These last couple of years I have completely changed my approach to Christmas-present-buying.

I no longer wreck my mind trying to think of the ultimate wow present for the receiver. Because, invariably, despite the fishing, the dithering and the fretting, I would still get it wrong. So instead, I have a new mantra: I only give things I would want for myself.

My presents have the clear ‘Kristina’ mark on them. Last year for example, family and friends got books: quirky books that I had read and loved and wanted everyone to read so they we could have endless discussions over wine and beer. Selfish trait perhaps?

Quite possibly, but at least gift-giving has become a pleasure, and not a sweat-beads-forming-on-temple major expedition.

The best thing about this themed present-giving is that it saves me from trawling the shops with the thronging crowds. People laden with bags slumbering in a daze irritate me as much as go-getter shoppers who don’t stop to apologise when they jab you in your ribs as they rush along.

You see, Christmas shopping is not for me. I get panic attacks in a shopping complex, even when they’re echoey on a Monday morning on a rainy February day, let alone at the peak of the high season. The smaller the outlet, the more boutique-y the shop is, the more there’s jazz playing in the background, the more the chances that I’ll spend my whole fortune.

But in these straitened times, can we really afford to spend fortunes? We have to keep our feet firmly on the ground to help us get through the Christmas season, which can be quite a strain on our pockets – unless of course we are honourable, honoraria-receivers, MPs.

Perhaps it’s time to go creative with our Christmas gifts? Should we go for the fiddly-diddly mistletoe-festooned decoration gifts? You know which ones – switch on your television this afternoon and you’re bound to see a well-groomed lady glueing and cutting and twirling tinsel with a blank-faced presenter nodding vigorously next to her.

I’m afraid the only sound I utter at the thought of having to sit at a table with scissors and knitting needles is a deep, guttural groan. But let us not despair. There is yet hope for those of us for whom arts and crafts have never exactly been their forte. We have a homemade gift at our fingertips: chapbook writing.

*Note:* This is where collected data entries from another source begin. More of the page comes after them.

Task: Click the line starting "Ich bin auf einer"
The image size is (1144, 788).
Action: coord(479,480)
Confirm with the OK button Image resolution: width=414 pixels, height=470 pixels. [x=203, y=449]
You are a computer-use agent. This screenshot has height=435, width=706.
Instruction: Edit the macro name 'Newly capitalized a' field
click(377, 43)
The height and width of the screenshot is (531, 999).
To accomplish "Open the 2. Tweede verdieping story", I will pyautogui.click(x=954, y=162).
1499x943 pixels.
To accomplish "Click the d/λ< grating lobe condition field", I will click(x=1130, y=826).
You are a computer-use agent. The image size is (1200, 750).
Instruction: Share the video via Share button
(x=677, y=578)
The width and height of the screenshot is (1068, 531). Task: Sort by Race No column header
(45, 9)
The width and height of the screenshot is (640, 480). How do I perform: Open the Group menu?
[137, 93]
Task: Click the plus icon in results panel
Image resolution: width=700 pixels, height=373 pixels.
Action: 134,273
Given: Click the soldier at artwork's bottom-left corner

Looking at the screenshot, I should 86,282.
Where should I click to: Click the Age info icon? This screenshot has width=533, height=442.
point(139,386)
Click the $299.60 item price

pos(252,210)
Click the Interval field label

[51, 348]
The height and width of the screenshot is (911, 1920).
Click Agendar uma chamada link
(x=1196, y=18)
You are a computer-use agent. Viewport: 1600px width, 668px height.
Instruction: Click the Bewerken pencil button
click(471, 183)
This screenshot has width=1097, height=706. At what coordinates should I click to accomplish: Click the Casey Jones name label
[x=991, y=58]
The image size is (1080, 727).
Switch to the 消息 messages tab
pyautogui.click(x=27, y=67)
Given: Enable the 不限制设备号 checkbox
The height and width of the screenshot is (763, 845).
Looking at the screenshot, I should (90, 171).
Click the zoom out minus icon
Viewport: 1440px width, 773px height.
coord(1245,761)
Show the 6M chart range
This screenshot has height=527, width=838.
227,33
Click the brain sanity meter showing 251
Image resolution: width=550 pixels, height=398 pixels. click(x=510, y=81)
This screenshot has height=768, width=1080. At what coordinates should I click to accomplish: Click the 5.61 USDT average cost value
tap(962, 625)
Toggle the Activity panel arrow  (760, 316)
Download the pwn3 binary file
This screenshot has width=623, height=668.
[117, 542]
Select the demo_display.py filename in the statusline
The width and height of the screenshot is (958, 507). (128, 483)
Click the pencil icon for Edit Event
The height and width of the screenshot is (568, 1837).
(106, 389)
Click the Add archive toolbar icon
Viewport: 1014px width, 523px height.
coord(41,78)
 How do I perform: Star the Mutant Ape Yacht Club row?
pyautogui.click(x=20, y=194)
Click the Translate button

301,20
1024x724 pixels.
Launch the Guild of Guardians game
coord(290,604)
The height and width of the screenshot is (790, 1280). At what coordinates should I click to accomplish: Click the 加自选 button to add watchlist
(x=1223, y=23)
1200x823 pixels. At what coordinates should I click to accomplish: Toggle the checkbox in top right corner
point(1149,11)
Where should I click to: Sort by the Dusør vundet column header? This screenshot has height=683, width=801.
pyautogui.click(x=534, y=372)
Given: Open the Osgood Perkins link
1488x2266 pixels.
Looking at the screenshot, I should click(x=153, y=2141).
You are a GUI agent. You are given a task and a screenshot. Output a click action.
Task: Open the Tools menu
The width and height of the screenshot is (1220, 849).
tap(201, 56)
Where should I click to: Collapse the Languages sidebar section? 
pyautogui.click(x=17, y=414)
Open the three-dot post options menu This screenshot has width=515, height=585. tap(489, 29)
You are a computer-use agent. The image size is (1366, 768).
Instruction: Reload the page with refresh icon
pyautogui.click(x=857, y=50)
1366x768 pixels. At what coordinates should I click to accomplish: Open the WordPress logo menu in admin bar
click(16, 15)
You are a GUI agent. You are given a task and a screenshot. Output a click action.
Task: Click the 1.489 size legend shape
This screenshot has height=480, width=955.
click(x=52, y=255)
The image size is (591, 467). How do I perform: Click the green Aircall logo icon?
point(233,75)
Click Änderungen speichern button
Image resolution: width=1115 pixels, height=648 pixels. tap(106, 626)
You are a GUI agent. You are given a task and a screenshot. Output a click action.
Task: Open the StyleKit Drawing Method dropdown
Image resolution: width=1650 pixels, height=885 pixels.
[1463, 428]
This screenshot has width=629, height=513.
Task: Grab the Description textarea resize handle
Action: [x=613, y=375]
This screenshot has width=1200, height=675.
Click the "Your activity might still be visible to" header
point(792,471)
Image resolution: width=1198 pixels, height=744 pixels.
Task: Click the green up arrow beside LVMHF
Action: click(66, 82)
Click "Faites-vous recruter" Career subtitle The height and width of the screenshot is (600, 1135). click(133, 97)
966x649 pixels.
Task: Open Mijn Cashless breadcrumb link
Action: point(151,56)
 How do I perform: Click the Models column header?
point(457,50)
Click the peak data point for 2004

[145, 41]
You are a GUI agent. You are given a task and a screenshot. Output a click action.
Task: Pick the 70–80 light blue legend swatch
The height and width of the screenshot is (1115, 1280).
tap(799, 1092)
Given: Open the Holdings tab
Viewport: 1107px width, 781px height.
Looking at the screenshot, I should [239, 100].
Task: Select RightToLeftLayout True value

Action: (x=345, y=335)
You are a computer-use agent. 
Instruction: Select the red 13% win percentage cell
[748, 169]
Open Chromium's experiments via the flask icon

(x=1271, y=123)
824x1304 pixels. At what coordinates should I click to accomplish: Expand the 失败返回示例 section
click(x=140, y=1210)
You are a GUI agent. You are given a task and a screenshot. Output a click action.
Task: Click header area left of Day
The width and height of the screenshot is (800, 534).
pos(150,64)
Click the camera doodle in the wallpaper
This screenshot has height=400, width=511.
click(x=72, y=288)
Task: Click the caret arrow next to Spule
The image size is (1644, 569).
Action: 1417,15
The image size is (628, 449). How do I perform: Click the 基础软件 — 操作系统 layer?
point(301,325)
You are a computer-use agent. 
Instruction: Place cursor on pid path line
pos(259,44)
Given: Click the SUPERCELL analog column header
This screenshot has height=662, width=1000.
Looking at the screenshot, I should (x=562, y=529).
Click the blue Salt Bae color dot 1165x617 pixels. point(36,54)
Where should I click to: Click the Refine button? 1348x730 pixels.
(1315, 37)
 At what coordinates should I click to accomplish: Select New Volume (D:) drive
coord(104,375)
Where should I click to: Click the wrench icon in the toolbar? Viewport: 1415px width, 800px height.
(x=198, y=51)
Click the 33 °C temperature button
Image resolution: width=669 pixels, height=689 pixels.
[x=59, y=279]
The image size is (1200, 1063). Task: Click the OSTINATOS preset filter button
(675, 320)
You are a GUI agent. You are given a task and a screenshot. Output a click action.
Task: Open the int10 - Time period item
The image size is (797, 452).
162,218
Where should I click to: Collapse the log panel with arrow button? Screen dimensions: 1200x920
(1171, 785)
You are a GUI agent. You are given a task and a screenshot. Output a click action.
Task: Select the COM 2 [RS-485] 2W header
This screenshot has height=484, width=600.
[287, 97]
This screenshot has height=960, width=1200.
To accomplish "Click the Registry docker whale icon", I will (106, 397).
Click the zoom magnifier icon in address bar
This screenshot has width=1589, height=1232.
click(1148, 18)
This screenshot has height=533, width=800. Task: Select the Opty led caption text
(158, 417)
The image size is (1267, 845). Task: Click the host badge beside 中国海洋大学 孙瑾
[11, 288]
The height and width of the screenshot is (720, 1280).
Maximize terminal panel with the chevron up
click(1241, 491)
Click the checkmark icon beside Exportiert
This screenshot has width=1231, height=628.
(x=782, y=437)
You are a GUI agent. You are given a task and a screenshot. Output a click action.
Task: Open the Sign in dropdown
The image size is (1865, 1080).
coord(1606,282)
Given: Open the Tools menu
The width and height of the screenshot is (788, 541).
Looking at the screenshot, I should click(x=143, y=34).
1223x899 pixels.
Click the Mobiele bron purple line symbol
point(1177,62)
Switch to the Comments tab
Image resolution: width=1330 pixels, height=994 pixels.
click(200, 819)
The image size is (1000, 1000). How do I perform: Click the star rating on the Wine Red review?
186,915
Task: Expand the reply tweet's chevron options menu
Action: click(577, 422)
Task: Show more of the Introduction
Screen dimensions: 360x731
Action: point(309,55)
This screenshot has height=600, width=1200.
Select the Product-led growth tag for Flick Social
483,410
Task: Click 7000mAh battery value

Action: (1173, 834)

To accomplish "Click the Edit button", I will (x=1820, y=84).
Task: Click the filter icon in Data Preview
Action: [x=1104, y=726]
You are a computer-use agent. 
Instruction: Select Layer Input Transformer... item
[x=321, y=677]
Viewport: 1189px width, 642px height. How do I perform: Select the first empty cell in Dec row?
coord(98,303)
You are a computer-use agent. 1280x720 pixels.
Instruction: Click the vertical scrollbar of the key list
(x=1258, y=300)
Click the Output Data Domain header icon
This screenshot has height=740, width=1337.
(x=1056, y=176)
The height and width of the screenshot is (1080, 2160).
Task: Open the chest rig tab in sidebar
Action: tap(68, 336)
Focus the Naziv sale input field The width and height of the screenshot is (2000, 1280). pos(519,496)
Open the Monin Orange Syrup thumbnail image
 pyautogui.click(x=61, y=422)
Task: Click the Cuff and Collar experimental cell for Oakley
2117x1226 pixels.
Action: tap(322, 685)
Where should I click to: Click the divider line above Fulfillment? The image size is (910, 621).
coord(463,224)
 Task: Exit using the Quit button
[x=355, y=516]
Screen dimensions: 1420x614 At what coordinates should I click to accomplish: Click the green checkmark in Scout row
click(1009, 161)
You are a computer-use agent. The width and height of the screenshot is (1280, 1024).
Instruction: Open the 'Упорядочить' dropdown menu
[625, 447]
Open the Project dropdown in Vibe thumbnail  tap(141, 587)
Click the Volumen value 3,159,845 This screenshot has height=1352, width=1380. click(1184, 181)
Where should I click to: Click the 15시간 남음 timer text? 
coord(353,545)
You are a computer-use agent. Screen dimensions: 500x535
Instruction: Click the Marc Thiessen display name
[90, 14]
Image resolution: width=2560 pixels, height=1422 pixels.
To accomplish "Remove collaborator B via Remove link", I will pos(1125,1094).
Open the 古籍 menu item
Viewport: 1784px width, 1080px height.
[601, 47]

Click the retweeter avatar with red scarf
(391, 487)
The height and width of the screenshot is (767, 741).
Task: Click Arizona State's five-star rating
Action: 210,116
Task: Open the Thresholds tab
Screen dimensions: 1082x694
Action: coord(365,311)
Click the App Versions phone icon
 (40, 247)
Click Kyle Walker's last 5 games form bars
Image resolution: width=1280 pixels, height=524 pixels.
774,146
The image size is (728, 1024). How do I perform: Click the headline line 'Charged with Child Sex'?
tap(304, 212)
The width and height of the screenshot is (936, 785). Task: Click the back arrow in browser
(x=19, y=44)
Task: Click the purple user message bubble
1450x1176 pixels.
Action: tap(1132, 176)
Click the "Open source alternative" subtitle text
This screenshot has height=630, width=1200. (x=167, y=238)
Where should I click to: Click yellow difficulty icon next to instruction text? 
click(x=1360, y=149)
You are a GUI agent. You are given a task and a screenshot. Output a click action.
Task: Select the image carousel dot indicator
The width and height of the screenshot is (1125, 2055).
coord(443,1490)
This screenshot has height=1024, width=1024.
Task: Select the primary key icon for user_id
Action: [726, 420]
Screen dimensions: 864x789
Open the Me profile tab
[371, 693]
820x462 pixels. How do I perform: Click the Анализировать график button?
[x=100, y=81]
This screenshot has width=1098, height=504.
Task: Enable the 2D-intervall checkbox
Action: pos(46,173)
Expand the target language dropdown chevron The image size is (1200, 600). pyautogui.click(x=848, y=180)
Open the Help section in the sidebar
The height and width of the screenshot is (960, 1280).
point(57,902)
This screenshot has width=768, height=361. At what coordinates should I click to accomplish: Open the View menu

Indeed, before Facebook, there was chapbook. We’re talking of a phenomenon which was popular, give or take, a couple of centuries ago.

In Victorian times, a chapbook was a cheaply produced pamphlet of very short, privately-printed musings circulated among friends and acquaintances.

As you can see that whats-hisname geek, Mark Zuckerberg, did not really invent the wheel with his social network site where we update, erm, our friends and acquaintances with, um, short, private musings.

The chapbook was well-loved because the little poems, essays and original writing were homemade, personal and inexpensive. Take for example, the 1946 film It’s a Wonderful Life. It’s the Christmas one about George Bailey, the desperate man who bitterly wishes he had never been born and is contemplating suicide, but is then saved by his guardian angel, who shows him what his town would have been like if he had never existed.

It’s a classic feel-good film which you’re bound to come across on one of the channels (except Living, I’m afraid) these Christmassy days. Before it became a Frank Capra film, It’s a Wonderful life was actually a Christmas chapbook. The author, Philip van Doren Stern, wrote it down as a short Christmas tale and gave it to his friends as a Christmas gift.

Aha, now you’re thinking Twentieth Century Fox will be phoning you up to buy the rights of that little funny anecdote you wrote on Facebook the other day and which got you 34 comments, half of them lazy LOLs (‘I’m laughing out loud’). Eh, unfortunately in these austere times, we can’t afford to entertain such frivolous dreams.

Instead we ought to take a leaf out of the Victorians’ book: this festive season we ought to present loved ones with printer-printed pamphlets of our literary endeavours.

In our gift chapbooks, we can tell our secrets, our troubles, our joys, our profound thoughts and silliest imaginings. We can write pieces of juicy gossip. Or theories on how to make the world a better place. We can share a new recipe or an old memory, a brilliant idea or a stupid one. What great fun.

Chapbooks are essentially story-telling. And that’s, fundamentally, what Christmas is all about: ensuring that our conversations with the nearest and dearest will continue for the rest of the coming year.